The profound political crisis that troubled the Ivory Coast d’A. since 2002 it had determined a division of the country: the Center-North was under the control of the rebel forces, the South subject to the government. Consequently, the crops destined for export, mainly present in the central-northern regions, recorded in the early years of the 21st° sec. a generally negative evolution, while in the areas which remained under the control of President L. Gbagbo the crisis did not have a direct impact on the main commercial crops (cocoa, hevea, pineapple). Furthermore, the insecurity of the conflict zones led to displacements of the population and agricultural labor, compromising crops and product marketing channels. The cotton production, due to the situation in the occupied northern area, did not exceed 245,000 t in the 2003 – 2004 harvesting year, against a potential production of 400,000 tons. The sugar supply chain and coffee production were also severely affected by the crisis.

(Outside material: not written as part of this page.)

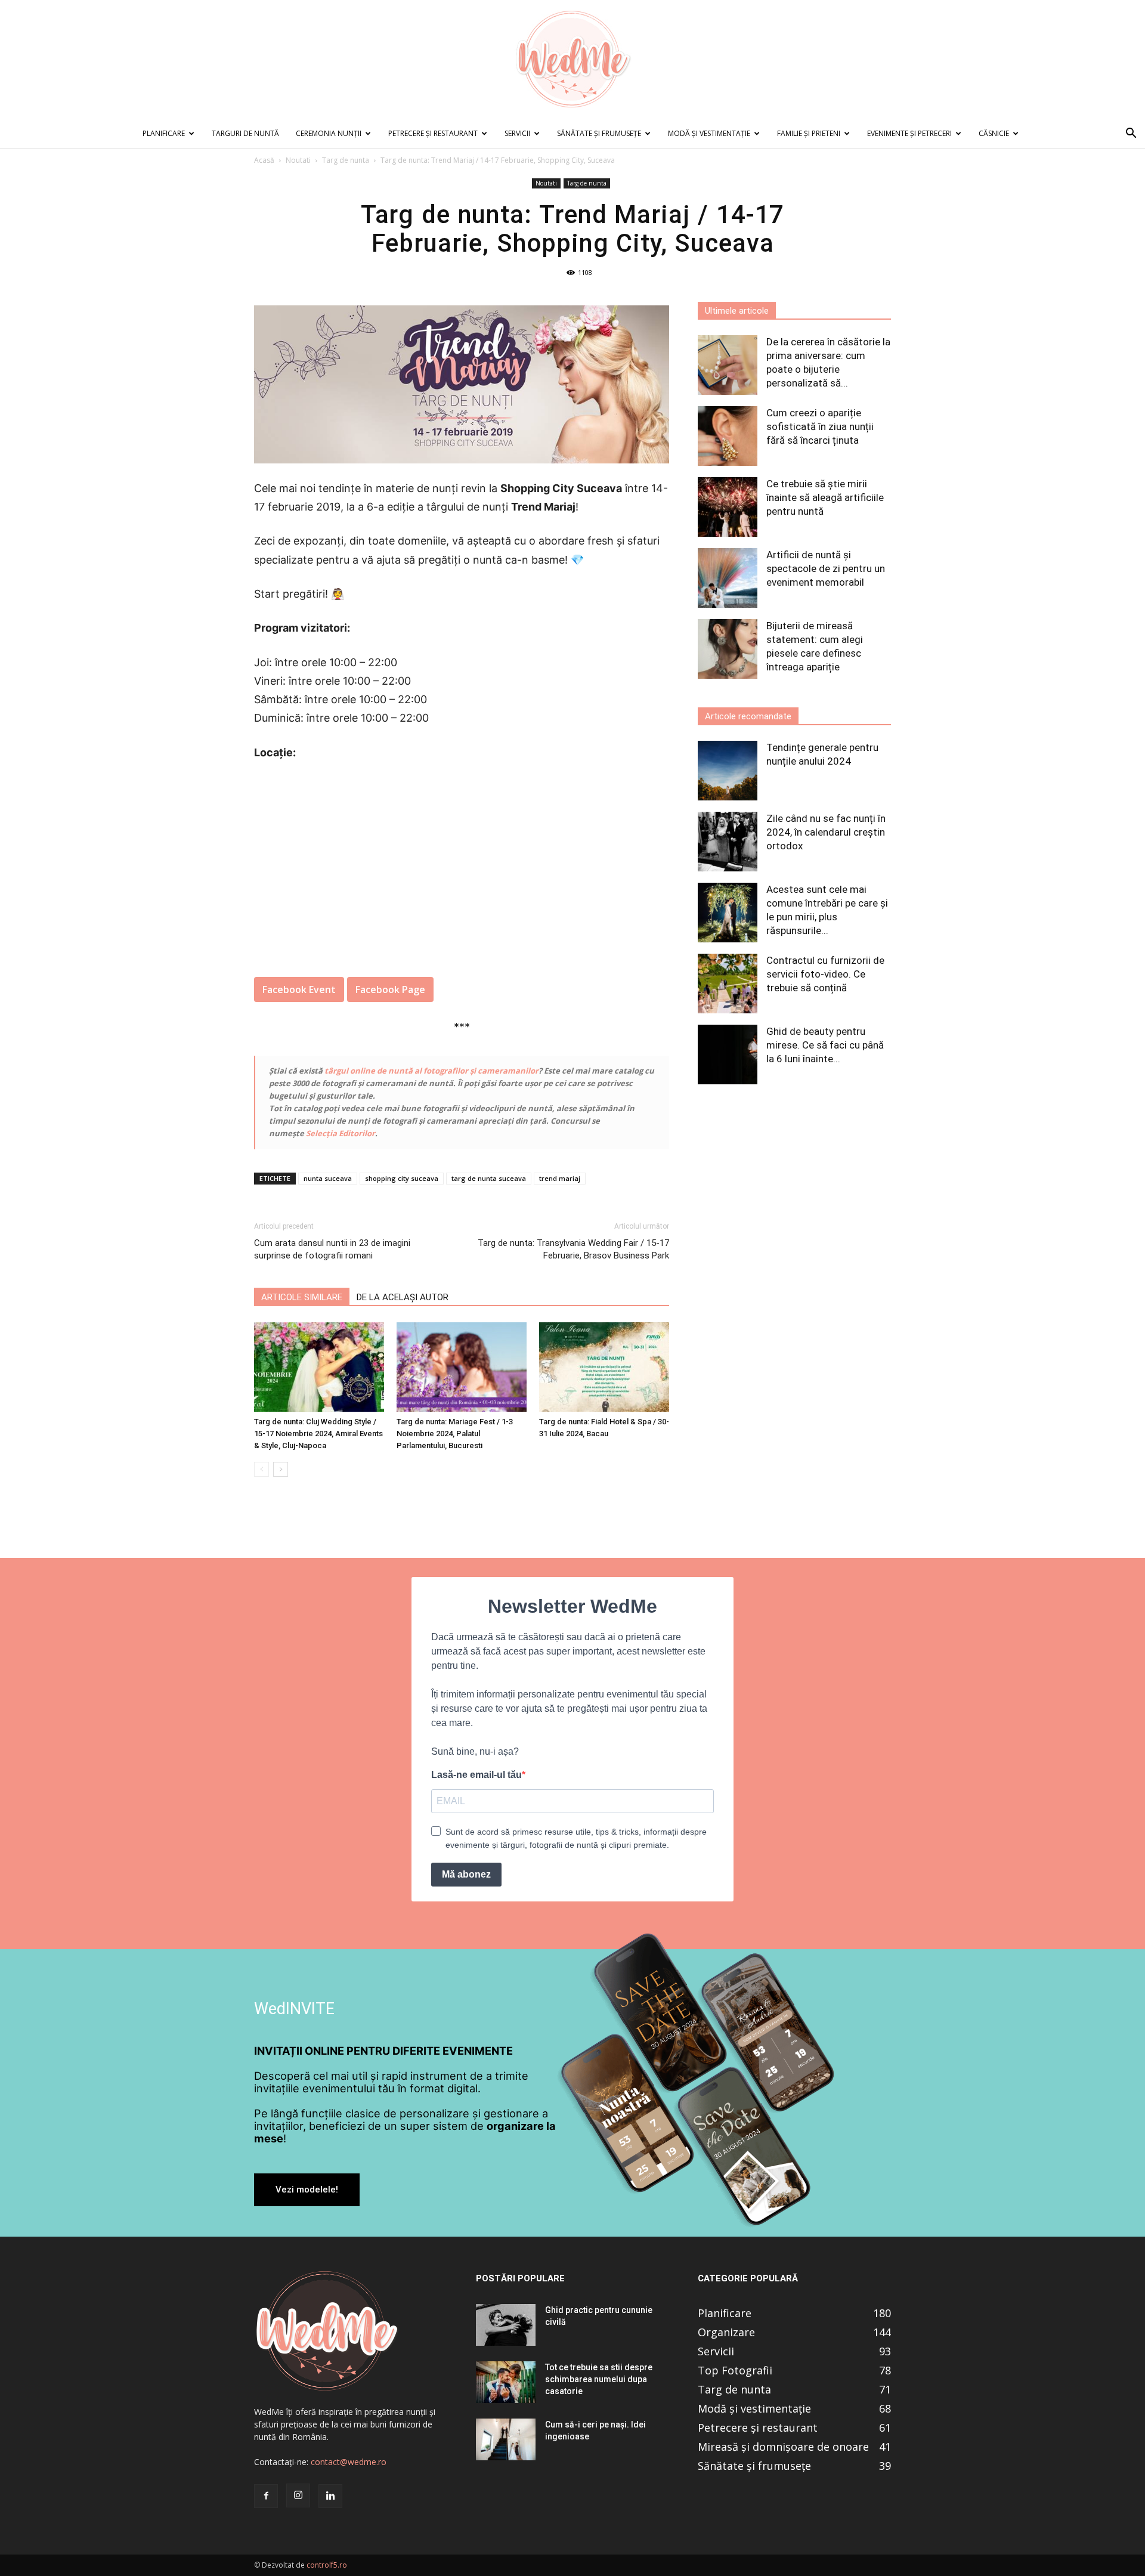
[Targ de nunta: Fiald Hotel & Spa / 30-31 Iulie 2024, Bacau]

On the other hand, cocoa production, concentrated in the southern and south-eastern half of the country, was less damaged by the conditions of insecurity: the campaigns in 2003 and 2004 stood at very high levels (1.4 million t), for effect of which the Ivory Coast d’A. it remains in first place in the ranking of world producers, with 40 % of global production.
The extractive industries have seen their activity progress significantly, thanks to the increase in oil production (1,043,000 tonnes extracted in 2003) and natural gas, linked to the start of the exploitation of new fields. The secondary sector suffered from the crisis much more severely than agricultural activities. A significant decline in production was recorded both in the conflict zones and in the unoccupied areas, due to the difficulties of supply and circulation, the damage suffered by the plants, and the socio-political context which is not very favorable to investments. The textile and agro-food sectors were particularly affected, due to the difficulties in accessing the northern part of the country as well as traditional foreign markets (Burkina Faso, Mali and Niger). Land and rail transport have been disrupted by the division of the country and the closure of the northern borders, which have compromised the ability to serve besieged areas and neighboring states. To satisfy their clients in the Sahel countries, the Ivorian operators had to use the roads of Ghana, with a considerable increase in costs. The ports of Abidjan and San Pedro, as well as the Abidjan airport, suffered a significant reduction in traffic.
The civil war has led to a worsening of relations with neighboring Sahelian nations (Burkina Faso, Mali and Niger), traditional labor suppliers to the Ivorian cocoa plantations, and many emigrants have had to return to their countries of origin, which have had problems with reabsorb them; in addition, the loss of remittances from emigrants in Ivory Coast d’A. dealt a severe blow to their economy. About 8,000 French citizens fled the country in November 2004, resulting in the closure of commercial and financial businesses and related unemployment.